* Task to complete *
Copy the records word for word, starting at the beginning and ending with the line containing "Looking at the screenshot, I should point(117,939).", including both.
****************
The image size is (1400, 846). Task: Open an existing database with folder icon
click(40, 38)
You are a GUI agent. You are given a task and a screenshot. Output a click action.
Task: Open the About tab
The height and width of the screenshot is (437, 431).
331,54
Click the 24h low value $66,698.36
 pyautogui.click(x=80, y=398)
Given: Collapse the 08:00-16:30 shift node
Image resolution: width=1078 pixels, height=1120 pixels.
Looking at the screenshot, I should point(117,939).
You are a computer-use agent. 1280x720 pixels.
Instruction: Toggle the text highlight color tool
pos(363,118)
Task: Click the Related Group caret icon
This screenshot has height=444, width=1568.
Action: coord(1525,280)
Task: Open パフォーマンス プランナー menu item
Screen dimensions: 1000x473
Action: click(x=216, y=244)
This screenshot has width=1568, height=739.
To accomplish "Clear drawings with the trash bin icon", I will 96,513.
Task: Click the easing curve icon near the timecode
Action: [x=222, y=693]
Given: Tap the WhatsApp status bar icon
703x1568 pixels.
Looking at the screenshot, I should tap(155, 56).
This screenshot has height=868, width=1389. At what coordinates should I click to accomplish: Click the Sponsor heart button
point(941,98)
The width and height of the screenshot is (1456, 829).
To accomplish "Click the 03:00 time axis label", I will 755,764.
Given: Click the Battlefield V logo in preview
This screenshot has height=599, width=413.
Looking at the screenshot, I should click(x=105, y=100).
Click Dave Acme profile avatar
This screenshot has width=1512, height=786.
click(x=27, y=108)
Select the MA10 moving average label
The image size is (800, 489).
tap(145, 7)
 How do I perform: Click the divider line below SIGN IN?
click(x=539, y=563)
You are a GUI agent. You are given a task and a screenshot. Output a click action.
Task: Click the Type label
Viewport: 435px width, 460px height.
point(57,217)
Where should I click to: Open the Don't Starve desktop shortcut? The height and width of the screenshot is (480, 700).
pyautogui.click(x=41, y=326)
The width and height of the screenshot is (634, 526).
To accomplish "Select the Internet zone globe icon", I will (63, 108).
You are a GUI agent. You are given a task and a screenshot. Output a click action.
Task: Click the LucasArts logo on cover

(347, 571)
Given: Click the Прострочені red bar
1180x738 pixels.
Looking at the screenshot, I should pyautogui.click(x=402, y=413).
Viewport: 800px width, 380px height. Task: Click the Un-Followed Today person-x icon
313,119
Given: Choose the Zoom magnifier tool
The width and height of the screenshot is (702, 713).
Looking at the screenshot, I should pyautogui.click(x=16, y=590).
****************
* Written answer *
The image size is (1400, 846). Task: Open an existing database with folder icon
click(40, 38)
You are a GUI agent. You are given a task and a screenshot. Output a click action.
Task: Open the About tab
The height and width of the screenshot is (437, 431).
331,54
Click the 24h low value $66,698.36
 pyautogui.click(x=80, y=398)
Given: Collapse the 08:00-16:30 shift node
Image resolution: width=1078 pixels, height=1120 pixels.
Looking at the screenshot, I should point(117,939).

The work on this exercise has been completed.